Bastard, it was hot today. Bloody rocks were melting. I knew the right bush in Malone’s Gully that would give a speck of shade. He snapped at me for cautioning him not to drink too fast.

“I think I understand dehydration,” he said.

“I found a couple of cans of hash. A man has to have a diverse diet,” I said, “and some hard candies. Helps with the energy…as you well know.”

He ate in silence, except for running his tongue over his teeth to clean them, then popped to his feet suddenly.

“What the hell are you doing!” I snapped automatically.

“I have to urinate, if you don’t mind,” he answered.

“Well, go in the other direction, Doctor. Ten feet in the direction you’re heading and you’ll be in the cross hairs of a Turkish sniper.”

He blinked his eyes and peed where he was told.

“Thank you very much, indeed,” he said, coming back to the shade by me. I wondered what instinct made me send him in the proper direction. Oh, Christ.

“South Islander?” he asked.

“Yes, sir.”

“I’m from Christchurch myself.

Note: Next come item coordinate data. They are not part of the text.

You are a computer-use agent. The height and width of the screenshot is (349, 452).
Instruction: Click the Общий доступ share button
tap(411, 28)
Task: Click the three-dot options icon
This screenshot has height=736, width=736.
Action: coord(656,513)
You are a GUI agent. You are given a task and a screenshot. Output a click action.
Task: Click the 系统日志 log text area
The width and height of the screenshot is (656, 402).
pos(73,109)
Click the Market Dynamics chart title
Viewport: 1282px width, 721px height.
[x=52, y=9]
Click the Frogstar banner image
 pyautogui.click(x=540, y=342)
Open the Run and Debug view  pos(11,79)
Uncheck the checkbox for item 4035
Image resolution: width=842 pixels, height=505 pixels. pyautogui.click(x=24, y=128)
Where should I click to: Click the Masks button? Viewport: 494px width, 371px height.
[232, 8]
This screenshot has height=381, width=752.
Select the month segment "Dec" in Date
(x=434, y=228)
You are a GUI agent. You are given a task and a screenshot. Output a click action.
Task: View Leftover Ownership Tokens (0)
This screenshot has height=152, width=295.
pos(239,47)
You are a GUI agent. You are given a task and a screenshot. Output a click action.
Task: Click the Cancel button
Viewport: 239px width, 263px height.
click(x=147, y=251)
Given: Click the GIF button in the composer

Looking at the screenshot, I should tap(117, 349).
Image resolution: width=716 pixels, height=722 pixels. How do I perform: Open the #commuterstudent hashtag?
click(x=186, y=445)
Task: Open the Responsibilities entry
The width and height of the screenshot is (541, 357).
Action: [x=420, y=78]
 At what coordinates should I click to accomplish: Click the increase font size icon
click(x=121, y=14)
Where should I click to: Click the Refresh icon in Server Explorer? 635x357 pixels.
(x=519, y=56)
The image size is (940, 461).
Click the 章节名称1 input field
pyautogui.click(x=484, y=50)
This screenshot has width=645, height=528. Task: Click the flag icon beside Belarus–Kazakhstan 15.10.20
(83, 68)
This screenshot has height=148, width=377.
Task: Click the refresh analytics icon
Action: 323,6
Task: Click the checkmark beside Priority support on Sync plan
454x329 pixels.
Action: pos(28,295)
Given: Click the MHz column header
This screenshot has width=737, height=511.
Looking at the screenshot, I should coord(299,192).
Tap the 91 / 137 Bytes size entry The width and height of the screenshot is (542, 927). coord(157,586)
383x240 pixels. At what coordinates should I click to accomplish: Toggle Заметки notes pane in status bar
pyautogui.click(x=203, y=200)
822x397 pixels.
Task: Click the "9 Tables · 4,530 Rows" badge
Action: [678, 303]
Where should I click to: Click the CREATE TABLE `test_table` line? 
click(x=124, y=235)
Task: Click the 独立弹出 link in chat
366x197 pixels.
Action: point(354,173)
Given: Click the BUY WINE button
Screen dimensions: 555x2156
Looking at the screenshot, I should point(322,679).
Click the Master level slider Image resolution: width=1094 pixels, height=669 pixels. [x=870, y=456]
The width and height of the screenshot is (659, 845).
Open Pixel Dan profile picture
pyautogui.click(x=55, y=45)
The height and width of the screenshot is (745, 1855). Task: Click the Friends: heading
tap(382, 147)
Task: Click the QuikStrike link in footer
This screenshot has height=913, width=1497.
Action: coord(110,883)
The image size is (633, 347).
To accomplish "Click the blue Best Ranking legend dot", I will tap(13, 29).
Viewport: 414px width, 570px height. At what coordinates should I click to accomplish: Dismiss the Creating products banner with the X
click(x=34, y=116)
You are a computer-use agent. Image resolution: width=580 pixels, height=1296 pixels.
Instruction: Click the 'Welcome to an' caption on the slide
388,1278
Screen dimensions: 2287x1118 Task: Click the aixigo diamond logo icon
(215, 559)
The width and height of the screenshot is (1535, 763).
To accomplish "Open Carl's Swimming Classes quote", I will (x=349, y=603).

Trained in London, of course.”

Of course.

“You’re not related to Horace Landers from Kiwi Junction, by any chance?”

Maybe I was meant to kill him after all….

“In fact, I am.”

“I knew Horace off and on till he retired. Scotland, wasn’t it?”

“Yes, sir.”

“Didn’t realize he had a son as young as you.”

“Long story, Doctor. I’m an adopted member of the family through my dad’s sister. Anyhow, I stayed on in the South Island. I worked the ranches.”

“Small world. Give him my regards when you write.”

“I certainly will.”

Norman suddenly heaved for breath. His skin turned sallow and the sweat gushed from him. He was floating…light-headed. “What the devil…?”

“Heat prostration. Lie back, Doctor.”

He had nothing to protest with. I stretched him out and dampened a cloth, wiped his face and the back of his neck, and fanned him. He mumbled his embarrassment.

“Close your eyes and don’t waste your breath,” I said, “it will pass.”

I opened his shirt and continued fanning him, cooling him down with his own sweat.

My own mouth went cotton-dry as I felt my hand unsnap my pistol holster. All that could be heard under the faraway gunfire was my breath and his breath, laboring. Oh, it was so simple now. Why in all this earth did I end up with him here if it was not a clear message to do away with him? What is one more dead man in this circus?

The pistol had dead aim at his temple.

“Your pain will be easier to bear if Calvin Norman is left alive. You know, Rory Larkin, if you kill him, he will destroy your soul day by day, year by year. Even in this savage land, a man cannot deliberately forsake his humanity.”

Fuck! Just what I needed! Words of wisdom from Conor Larkin.

“How many other men are you going to kill by taking his life, Rory lad? Can you live with that one? Suppose it’s Jeremy or Chester on the operating table…or yourself and no Calvin Norman to operate. Kill yourself, but don’t kill a surgeon in a battlefield.”

Norman groaned.

I replaced my pistol and sponged him again. He slowly became coherent.